▶ _OBJECTIVE_: Which lines of the data run from the line containing "Open the Köln" up to and including the line containing "[x=24, y=474]"? Repeat them exactly.

▶ _MATERIAL TO PROCESS_:
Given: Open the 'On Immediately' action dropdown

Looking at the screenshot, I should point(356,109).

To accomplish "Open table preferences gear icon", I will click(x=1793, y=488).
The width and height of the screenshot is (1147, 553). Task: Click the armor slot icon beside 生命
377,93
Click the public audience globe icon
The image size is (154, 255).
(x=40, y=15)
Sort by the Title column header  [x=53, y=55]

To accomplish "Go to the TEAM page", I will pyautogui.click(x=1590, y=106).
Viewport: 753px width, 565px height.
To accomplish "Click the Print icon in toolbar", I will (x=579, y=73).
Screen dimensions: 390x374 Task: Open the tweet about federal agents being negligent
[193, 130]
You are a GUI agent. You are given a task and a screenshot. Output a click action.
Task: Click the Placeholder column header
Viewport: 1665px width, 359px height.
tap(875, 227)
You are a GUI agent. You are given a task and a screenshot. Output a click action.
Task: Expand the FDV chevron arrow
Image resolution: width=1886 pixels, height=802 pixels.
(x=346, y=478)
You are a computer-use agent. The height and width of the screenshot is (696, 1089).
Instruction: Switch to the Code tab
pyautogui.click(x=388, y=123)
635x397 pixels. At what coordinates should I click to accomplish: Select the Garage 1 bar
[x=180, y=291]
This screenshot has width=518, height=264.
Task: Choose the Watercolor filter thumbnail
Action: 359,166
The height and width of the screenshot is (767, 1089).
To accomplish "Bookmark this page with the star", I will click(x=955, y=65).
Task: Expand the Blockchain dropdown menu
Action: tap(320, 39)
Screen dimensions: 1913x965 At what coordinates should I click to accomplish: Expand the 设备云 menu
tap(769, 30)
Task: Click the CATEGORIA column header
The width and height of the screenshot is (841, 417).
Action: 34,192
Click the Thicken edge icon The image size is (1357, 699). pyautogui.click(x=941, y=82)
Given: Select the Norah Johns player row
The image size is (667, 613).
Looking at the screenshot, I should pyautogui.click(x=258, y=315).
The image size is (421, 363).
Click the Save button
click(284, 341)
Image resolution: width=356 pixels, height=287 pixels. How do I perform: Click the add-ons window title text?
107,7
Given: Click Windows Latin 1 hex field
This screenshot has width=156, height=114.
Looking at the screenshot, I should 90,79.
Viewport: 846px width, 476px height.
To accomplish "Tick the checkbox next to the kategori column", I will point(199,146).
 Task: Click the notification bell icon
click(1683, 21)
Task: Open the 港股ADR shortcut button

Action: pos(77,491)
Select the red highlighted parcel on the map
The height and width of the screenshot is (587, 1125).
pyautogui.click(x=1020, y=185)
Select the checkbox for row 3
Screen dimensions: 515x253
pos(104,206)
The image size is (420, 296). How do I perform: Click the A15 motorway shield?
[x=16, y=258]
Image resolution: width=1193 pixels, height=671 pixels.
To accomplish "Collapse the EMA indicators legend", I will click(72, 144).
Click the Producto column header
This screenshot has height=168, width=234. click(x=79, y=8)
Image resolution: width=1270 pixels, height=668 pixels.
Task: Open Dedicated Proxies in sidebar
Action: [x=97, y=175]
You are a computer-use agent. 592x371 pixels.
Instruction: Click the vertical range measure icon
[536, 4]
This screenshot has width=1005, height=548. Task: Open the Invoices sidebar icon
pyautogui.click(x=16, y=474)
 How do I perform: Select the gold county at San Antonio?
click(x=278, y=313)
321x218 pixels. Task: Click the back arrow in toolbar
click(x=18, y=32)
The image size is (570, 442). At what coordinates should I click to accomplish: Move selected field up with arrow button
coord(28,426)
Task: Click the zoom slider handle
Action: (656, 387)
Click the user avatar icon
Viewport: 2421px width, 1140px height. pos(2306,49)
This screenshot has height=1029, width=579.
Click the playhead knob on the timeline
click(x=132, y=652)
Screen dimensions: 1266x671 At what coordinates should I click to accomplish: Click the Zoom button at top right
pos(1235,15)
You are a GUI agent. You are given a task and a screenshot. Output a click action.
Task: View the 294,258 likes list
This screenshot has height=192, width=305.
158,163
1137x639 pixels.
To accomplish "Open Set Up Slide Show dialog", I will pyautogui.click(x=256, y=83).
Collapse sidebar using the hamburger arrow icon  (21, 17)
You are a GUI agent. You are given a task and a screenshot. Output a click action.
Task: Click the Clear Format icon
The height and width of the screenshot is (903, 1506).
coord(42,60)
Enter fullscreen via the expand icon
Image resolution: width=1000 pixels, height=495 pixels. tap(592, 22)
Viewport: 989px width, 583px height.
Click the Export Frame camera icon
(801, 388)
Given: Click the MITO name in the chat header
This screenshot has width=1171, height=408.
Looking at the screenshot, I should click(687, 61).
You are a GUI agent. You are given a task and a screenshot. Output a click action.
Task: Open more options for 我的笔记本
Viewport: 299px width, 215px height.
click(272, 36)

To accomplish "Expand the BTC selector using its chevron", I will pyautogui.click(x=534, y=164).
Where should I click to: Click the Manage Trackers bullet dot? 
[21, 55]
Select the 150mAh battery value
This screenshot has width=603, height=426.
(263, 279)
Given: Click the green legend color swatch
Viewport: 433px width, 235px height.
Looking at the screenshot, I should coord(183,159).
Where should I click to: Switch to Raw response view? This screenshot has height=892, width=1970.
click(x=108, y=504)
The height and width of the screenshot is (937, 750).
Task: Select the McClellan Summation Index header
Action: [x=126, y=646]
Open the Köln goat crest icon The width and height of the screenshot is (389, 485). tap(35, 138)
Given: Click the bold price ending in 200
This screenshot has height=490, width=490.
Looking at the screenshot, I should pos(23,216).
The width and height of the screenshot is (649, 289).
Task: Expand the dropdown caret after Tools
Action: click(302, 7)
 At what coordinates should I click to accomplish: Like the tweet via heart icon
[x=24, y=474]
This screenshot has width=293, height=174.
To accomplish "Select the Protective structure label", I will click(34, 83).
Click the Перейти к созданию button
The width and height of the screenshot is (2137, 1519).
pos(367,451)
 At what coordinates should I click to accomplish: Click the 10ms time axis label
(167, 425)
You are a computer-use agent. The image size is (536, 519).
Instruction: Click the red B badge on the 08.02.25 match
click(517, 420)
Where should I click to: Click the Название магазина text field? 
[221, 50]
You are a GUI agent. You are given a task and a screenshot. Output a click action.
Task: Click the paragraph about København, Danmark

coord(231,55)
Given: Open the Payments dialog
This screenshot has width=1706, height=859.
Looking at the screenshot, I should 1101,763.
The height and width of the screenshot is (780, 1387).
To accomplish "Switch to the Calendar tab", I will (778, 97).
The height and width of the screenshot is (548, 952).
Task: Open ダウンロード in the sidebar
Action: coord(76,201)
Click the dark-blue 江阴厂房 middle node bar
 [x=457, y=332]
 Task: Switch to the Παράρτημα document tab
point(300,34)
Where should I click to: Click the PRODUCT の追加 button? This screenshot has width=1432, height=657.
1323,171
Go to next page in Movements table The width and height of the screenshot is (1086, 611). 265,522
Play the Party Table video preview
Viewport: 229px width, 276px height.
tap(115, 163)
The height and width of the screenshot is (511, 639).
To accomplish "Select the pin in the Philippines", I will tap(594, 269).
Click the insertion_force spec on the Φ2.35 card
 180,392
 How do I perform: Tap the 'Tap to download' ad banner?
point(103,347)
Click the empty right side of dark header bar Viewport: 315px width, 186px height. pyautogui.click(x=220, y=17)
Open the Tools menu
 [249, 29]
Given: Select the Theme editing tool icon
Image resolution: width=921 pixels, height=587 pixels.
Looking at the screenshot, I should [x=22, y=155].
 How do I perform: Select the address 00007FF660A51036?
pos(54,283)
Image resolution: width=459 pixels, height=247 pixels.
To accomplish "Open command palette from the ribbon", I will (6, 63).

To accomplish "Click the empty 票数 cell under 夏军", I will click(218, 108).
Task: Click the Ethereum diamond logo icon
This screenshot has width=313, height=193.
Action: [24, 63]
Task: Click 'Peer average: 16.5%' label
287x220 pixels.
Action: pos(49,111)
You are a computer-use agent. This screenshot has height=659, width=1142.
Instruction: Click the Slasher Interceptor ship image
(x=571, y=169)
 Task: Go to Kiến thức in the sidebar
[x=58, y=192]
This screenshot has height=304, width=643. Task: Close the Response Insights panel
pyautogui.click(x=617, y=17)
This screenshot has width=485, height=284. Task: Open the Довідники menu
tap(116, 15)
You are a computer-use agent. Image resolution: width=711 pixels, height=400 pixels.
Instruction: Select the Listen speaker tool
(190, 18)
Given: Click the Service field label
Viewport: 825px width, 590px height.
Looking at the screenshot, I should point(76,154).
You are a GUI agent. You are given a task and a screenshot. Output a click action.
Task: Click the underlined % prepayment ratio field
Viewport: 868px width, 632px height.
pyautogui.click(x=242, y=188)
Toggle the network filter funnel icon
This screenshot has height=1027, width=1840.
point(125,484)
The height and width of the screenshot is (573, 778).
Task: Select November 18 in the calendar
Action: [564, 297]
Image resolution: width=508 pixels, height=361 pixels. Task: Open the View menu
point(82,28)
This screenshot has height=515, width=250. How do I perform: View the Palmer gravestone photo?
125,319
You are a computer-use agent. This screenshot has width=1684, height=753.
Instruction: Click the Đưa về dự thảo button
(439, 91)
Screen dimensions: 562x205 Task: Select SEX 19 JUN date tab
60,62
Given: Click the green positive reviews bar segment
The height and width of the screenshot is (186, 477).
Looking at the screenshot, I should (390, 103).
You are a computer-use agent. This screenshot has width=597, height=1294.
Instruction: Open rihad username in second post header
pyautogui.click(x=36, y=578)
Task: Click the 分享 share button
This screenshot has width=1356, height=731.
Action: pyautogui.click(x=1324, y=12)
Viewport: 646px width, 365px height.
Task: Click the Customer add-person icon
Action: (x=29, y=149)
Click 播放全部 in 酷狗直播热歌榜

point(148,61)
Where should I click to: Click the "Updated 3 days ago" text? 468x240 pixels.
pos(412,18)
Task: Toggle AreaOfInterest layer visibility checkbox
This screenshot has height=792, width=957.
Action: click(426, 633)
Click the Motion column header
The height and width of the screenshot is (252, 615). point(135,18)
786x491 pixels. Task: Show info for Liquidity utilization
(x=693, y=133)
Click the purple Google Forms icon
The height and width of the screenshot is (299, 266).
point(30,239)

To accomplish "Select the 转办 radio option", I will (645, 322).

▶ _REPLY_:
Open the Köln goat crest icon The width and height of the screenshot is (389, 485). tap(35, 138)
Given: Click the bold price ending in 200
This screenshot has height=490, width=490.
Looking at the screenshot, I should pos(23,216).
The width and height of the screenshot is (649, 289).
Task: Expand the dropdown caret after Tools
Action: click(302, 7)
 At what coordinates should I click to accomplish: Like the tweet via heart icon
[x=24, y=474]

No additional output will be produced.